The request => Lay out every line of the rows below as a Markdown table with two columns, No and Line, giving each line a number and dropping any blank lines.

Records for the task =>

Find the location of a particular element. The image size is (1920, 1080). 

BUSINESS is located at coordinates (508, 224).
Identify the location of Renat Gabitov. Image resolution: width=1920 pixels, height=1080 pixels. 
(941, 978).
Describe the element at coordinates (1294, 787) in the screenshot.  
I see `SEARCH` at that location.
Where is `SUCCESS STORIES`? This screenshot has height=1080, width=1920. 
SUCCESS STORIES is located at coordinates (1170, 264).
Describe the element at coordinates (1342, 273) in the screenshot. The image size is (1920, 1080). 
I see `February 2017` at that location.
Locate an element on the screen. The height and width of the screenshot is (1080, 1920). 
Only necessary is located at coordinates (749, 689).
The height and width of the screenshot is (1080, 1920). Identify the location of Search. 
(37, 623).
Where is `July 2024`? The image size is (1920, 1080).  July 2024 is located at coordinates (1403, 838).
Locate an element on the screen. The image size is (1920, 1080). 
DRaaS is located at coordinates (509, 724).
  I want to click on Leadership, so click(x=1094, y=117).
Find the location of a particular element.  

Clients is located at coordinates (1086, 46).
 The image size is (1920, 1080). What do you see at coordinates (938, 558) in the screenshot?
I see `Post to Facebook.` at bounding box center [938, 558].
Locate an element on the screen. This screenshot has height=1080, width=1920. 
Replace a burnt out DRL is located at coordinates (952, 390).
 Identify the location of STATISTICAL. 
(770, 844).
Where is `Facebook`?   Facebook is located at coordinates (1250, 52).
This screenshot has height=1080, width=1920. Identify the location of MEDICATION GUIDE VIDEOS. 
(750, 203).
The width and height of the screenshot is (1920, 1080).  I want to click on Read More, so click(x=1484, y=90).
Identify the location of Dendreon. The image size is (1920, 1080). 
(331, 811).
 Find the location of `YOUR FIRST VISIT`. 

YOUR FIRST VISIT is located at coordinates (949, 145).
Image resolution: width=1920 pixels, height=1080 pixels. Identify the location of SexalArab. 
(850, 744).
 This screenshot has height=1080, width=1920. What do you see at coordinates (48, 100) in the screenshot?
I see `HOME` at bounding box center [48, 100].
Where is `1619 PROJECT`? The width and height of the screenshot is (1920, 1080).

Solution for this task =>
| No | Line |
|---|---|
| 1 | Find the location of a particular element. The image size is (1920, 1080).  |
| 2 | BUSINESS is located at coordinates (508, 224). |
| 3 | Identify the location of Renat Gabitov. Image resolution: width=1920 pixels, height=1080 pixels.  |
| 4 | (941, 978). |
| 5 | Describe the element at coordinates (1294, 787) in the screenshot.   |
| 6 | I see `SEARCH` at that location. |
| 7 | Where is `SUCCESS STORIES`? This screenshot has height=1080, width=1920.  |
| 8 | SUCCESS STORIES is located at coordinates (1170, 264). |
| 9 | Describe the element at coordinates (1342, 273) in the screenshot. The image size is (1920, 1080).  |
| 10 | I see `February 2017` at that location. |
| 11 | Locate an element on the screen. The height and width of the screenshot is (1080, 1920).  |
| 12 | Only necessary is located at coordinates (749, 689). |
| 13 | The height and width of the screenshot is (1080, 1920). Identify the location of Search.  |
| 14 | (37, 623). |
| 15 | Where is `July 2024`? The image size is (1920, 1080).  July 2024 is located at coordinates (1403, 838). |
| 16 | Locate an element on the screen. The image size is (1920, 1080).  |
| 17 | DRaaS is located at coordinates (509, 724). |
| 18 |   I want to click on Leadership, so click(x=1094, y=117). |
| 19 | Find the location of a particular element.   |
| 20 | Clients is located at coordinates (1086, 46). |
| 21 |  The image size is (1920, 1080). What do you see at coordinates (938, 558) in the screenshot? |
| 22 | I see `Post to Facebook.` at bounding box center [938, 558]. |
| 23 | Locate an element on the screen. This screenshot has height=1080, width=1920.  |
| 24 | Replace a burnt out DRL is located at coordinates (952, 390). |
| 25 |  Identify the location of STATISTICAL.  |
| 26 | (770, 844). |
| 27 | Where is `Facebook`?   Facebook is located at coordinates (1250, 52). |
| 28 | This screenshot has height=1080, width=1920. Identify the location of MEDICATION GUIDE VIDEOS.  |
| 29 | (750, 203). |
| 30 | The width and height of the screenshot is (1920, 1080).  I want to click on Read More, so click(x=1484, y=90). |
| 31 | Identify the location of Dendreon. The image size is (1920, 1080).  |
| 32 | (331, 811). |
| 33 |  Find the location of `YOUR FIRST VISIT`.  |
| 34 | YOUR FIRST VISIT is located at coordinates (949, 145). |
| 35 | Image resolution: width=1920 pixels, height=1080 pixels. Identify the location of SexalArab.  |
| 36 | (850, 744). |
| 37 |  This screenshot has height=1080, width=1920. What do you see at coordinates (48, 100) in the screenshot? |
| 38 | I see `HOME` at bounding box center [48, 100]. |
| 39 | Where is `1619 PROJECT`? The width and height of the screenshot is (1920, 1080). |